When recovering from COVID-19, many people notice they have less energy than before. Sometimes, people feel exhausted and have trouble thinking or doing light activities after a small amount of physical, cognitive or emotional effort. This is called Post-Exertional Malaise (PEM).

Symptoms of fatigue and exhaustion can become severe and cause people to spend all day in bed. If you get to this point, speak to a health care professional experienced in Post-COVID (also known as Long COVID) to rule out any other condition that could be causing your symptoms and to discuss management strategies.

The most common lethargy symptoms of Post-COVID are Fatigue and PEM.

Possible Causes

Fatigue is a normal part of the body’s response to fighting a viral infection such as COVID-19. Fatigue is very common after a viral illness and typically resolves after two or three weeks.

Some people’s fatigue may last for weeks or months due to the body’s continued response to the COVID-19 virus even though the acute phase is over. Additionally, people who experience any severe illness are expected to have fatigue for up to six months after.

What does fatigue look like in everyday life?

You are likely to find that your energy levels fluctuate from day to day. You may sleep more, feel unsteady on your feet, or find standing for long periods difficult. Additionally, fatigue may affect your memory and your ability to concentrate. Walking around your home might be difficult, including walking the stairs, using the bathroom, and managing your daily routine. You may need to adapt your activities to conserve your energy.


Various strategies you can use at home to help manage fatigue include:

    Old male teacher yawning at desk in the school classroom
    • Living on a single level of your home to avoid stairs while you recover
    • Using special equipment to help you with common tasks
    • Pacing and creating a plan to save energy while performing activities
    • Practicing relaxation techniques and therapies
    • Getting adequate sleep
    • Maintaining a healthy diet and staying hydrated

    Speak with a member of our healthcare team about specific strategies to help you manage your fatigue or PEM.

    Post Exertional Malaise (PEM)

    Some people recovering from COVID-19 experience exhaustion and have difficulty thinking, muscle aches, headaches, and increased fatigue after a minimal amount of activity. This can be brought on by a physical, mental, or emotional effort. This is known as Post-Exertional Malaise (PEM), an abnormal, disproportionate response to effort. This extreme exhaustion can occur 24 to 72 hours after activity and can last for days or weeks. PEM is not dangerous itself but it can affect your quality of life.

    Possible Causes of PEM

    The exact causes of PEM are not fully understood.

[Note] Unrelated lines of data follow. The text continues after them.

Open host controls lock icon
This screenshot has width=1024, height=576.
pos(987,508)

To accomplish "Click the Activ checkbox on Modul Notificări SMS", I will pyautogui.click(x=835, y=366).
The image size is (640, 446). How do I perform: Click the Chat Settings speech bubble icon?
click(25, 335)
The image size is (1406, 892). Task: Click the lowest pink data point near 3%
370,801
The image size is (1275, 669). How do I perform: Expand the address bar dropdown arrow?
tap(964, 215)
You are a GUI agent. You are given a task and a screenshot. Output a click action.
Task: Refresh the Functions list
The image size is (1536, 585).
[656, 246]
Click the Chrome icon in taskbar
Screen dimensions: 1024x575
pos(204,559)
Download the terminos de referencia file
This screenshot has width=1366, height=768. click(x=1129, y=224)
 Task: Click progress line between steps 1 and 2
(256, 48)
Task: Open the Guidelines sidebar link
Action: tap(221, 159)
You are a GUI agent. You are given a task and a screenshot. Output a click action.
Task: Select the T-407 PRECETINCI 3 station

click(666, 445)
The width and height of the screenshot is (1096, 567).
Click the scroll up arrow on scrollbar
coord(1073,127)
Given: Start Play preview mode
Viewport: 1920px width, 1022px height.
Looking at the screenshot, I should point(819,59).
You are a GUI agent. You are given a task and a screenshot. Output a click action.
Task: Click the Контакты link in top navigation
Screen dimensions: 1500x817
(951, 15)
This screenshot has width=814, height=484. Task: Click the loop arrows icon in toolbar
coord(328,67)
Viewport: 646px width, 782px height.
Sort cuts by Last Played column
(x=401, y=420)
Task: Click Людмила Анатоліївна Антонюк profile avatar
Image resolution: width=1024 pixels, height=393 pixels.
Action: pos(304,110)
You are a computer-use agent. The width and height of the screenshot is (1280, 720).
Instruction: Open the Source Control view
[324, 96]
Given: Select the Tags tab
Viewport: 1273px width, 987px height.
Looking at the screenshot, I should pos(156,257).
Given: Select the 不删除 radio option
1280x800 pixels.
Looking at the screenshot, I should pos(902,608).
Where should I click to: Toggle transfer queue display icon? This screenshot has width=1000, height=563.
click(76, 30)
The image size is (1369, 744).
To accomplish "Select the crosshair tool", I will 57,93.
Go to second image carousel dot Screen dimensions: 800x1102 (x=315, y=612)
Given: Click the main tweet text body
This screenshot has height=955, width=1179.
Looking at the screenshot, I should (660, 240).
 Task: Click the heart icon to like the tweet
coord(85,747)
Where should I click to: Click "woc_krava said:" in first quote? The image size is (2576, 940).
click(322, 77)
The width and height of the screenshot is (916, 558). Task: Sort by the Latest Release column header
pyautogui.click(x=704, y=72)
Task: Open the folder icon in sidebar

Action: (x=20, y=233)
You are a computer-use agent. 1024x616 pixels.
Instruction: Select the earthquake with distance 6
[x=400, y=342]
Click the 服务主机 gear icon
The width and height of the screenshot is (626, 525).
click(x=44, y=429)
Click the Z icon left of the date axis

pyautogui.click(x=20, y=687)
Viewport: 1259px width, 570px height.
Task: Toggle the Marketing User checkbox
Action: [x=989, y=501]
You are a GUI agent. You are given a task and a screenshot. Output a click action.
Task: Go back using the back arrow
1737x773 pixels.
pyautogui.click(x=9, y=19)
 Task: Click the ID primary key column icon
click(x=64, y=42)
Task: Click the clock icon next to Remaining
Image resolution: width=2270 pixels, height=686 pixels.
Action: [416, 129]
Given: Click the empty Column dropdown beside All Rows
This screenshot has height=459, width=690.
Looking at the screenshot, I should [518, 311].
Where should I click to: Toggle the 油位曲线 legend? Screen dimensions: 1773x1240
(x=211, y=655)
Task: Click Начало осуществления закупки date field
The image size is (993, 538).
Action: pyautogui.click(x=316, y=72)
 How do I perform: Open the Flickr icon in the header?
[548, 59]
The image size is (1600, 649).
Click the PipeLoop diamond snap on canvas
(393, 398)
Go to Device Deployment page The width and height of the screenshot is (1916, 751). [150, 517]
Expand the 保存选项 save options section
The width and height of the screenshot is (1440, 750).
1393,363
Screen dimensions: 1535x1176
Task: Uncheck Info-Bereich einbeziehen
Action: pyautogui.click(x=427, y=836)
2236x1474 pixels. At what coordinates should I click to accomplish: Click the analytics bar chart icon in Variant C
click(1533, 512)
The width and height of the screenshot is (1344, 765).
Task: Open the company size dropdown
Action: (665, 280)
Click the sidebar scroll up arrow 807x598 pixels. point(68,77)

    The fact that pacing helps people with PEM suggests that symptoms are not random, but rather due to overdoing activity. If you do more than your body can handle, your symptoms will worsen. On the other hand, if you stay within your limits (what we call the “energy envelope”), you can gain some control.

    What does PEM look like in everyday life?

    People with PEM become caught up in a cycle of “push and crash” (periods of overactivity followed by forced rest). When their symptoms are mild, they push to get as much done as they can, which triggers extreme exhaustion. This makes their symptoms worse, which in turn leads to forced rest or a crash. The push-crash cycle leads to discouragement and frustration in these people, who feel like they have no control over their situation.

    The opposite of push and crash is “pacing.” Pacing means that you spread out your activities into smaller tasks with rest periods in between. You need to break the push-crash cycle by resting and not pushing your limits. To help with your recovery, do light activities for a while.

    Management of PEM

    Pacing is a way to approach activity so that you reduce the big ups and downs in your symptoms. Pacing is being smart about how you use your energy.
    It’s very important that you not wait until you feel tired before resting. By applying these strategies, you can decrease the frequency and severity of episodes of PEM.

    Man lying in bed turning off an alarm clock in the morning at 7am

    The benefits of a plan based on pacing strategies include:

    • Less frequent and intense symptoms
    • Less forced rest time
    • Less mental and physical suffering
    • More time for doing what you enjoy
    • More stable and predictable life
    • Better chance for improvement
    • Greater sense of control

    When should I speak to a
    healthcare professional?

    Fatigue can be debilitating. Speak to a healthcare professional experienced in Post-COVID to rule out any other condition that could be causing your fatigue. This is especially important if your fatigue is getting worse, or if it is unchanged after four weeks.